Se encogió de hombros, como si no esperase menos.

– He aquí la cuestión, señor Parker. He leído mucho sobre usted. Es un héroe. Ha acabado con gente francamente mala, pero hasta el momento nadie ha escrito la historia completa de lo que ha hecho. Deseo escribir un libro sobre usted. Deseo contar su historia. Las muertes de su mujer y su hija, cómo persiguió al responsable, y más tarde a otros iguales que él. Ya tengo editor y título. Se llamará El ángel vengador. Es bueno, ¿no le parece?

No contesté.

– En fin, el anticipo no es gran cosa, del orden de quinientos mil, aunque tampoco está mal para un libro de este género. En todo caso, si cuento con su cooperación, nos lo repartiremos al cincuenta por ciento. En cuanto a los derechos, podemos negociar. Mi nombre saldrá en la tapa, pero la historia será suya, tal como usted quiera contarla.

– Mire, yo no quiero contar mi historia. Esta conversación se ha acabado. El café corre de mi cuenta, pero le aconsejo que no lo alargue demasiado.

Me di la vuelta, pero él siguió hablando.

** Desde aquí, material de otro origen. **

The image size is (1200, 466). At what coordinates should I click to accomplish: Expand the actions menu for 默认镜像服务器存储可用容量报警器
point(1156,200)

– Creo que no me ha entendido, señor Parker. No quiero conflictos con usted, pero voy a escribir este libro tanto si me ayuda como si no. Ya hay abundante información de dominio público, y averiguaré muchas más cosas conforme avance con las entrevistas. He llevado a cabo ya cierto trabajo de fondo y he encontrado a un par de personas en Nueva York dispuestas a hablar. Habrá también gente de su antiguo barrio, y de por aquí, que me permitirá ahondar en su vida. Le ofrezco la oportunidad de dar forma al material, de responder a él. Lo único que quiero es que me conceda unas cuantas horas de su tiempo durante una o dos semanas. Trabajo deprisa, y no me entrometeré más allá de lo absolutamente necesario.